Al llegar, compartió con los monjes lo que había escuchado: que uno de ellos era el Mesías, aunque estuviera disfrazado de monje. Nadie pudo identificarlo con certeza; pero desde ese momento comenzaron a tratarse con mayor respeto, dignidad y consideración. Con el tiempo, el monasterio recuperó su prestigio y volvió a ser un espacio de paz y referencia espiritual.

Este relato nos invita a reflexionar que, entre nosotros, quizá no esté el Mesías; pero sí niñas, niños y adolescentes valiosos; futuros ciudadanos, líderes comunitarios, profesionistas y seres humanos íntegros que hoy dependen de nuestro acompañamiento, cuidado y orientación.

Las familias han confiado a esta comunidad educativa lo más valioso que tienen: sus hijas e hijos. Esta confianza implica una corresponsabilidad ética y social. Educar no es sólo transmitir conocimientos, sino formar personas con conciencia, valores, identidad, pensamiento crítico y sentido de comunidad.

Al integrarse como docente, usted asume un compromiso profundo con la transformación social.
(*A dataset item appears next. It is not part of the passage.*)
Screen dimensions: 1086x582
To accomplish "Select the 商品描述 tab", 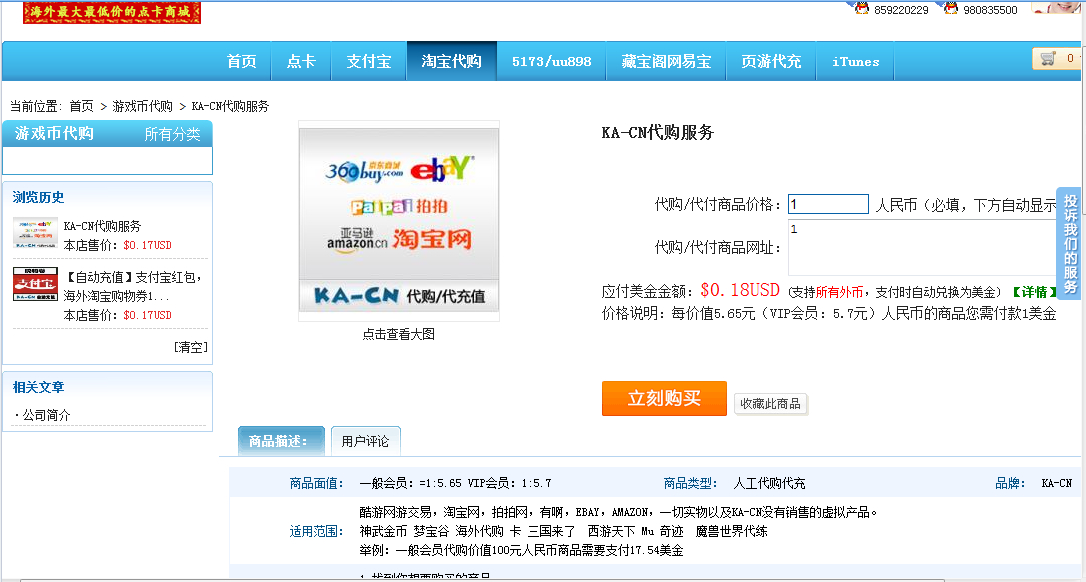I will 280,441.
Su labor tiene un impacto directo en el presente de sus estudiantes y en el futuro de la sociedad. Ha sido elegido para formar parte de este Centro de Aprendizaje Comunitario, lo cual es un privilegio y una responsabilidad que debe reflejarse en su actuar cotidiano.

La educación es un proceso humano, vivo y situado. Implica mirar con honestidad; pues ver con claridad significa estar dispuesto al cambio.

¿De qué sirve tener ojos si el corazón está ciego?”...

El trabajo docente es un trabajo de mente y de corazón; pero sobre todo de humanidad. Se construye en el aquí y ahora, porque el presente es el espacio donde se generan aprendizajes significativos, donde se fortalece la identidad y donde se siembran valores.

El futuro no es más que la consecuencia de lo que hacemos hoy. Si cumplimos con responsabilidad y conciencia nuestra tarea presente, estaremos contribuyendo a una educación transformadora.

En este camino, es necesario preguntarse constantemente:

  • ¿Qué habilidades del pensamiento crítico, analítico y reflexivo estoy promoviendo en mis estudiantes?
  • ¿Mis planeaciones reflejan un enfoque humanista, inclusivo y contextualizado?
  • ¿Cómo influyen en mi práctica valores como la verdad, el respeto, la solidaridad, el amor y el autoconocimiento?
  • Ante conflictos o faltas, ¿busco culpables o soluciones formativas?
  • ¿Privilegio la memorización o el aprendizaje significativo para la vida?
  • ¿Promuevo la honestidad, la autonomía y la responsabilidad compartida?

Cuestionarse con honestidad es una muestra de compromiso profesional y ético. La calidad de nuestras respuestas se refleja en la calidad de nuestra práctica educativa.

Recordemos que la educación es una tarea colectiva. No se trata de dividir responsabilidades, sino de asumirlas desde cualquier rol que ocupemos en la comunidad escolar. Desde cualquier espacio se pueden generar problemas; pero también desde cualquier espacio se pueden construir soluciones.

Usted forma parte de un equipo comprometido con el bienestar, el aprendizaje y la formación integral de sus estudiantes. Su participación activa, consciente y ética es clave para el éxito de esta misión compartida.

Su participación activa, consciente y ética es clave para el éxito de esta misión compartida. Esto se refleja en la disposición para trabajar colaborativamente, innovar en las prácticas pedagógicas, reflexionar sobre la propia labor y actuar con responsabilidad, respeto y empatía. Cada decisión, actitud y acción que usted asume en el aula contribuye a crear un entorno seguro, inclusivo y estimulante, donde los estudiantes se sientan valorados y capaces de alcanzar su máximo potencial.

Como docente, su energía, apertura al aprendizaje continuo y cercanía con las nuevas generaciones representan una oportunidad invaluable para fortalecer la comunidad educativa y responder a los desafíos actuales de la educación con compromiso y vocación.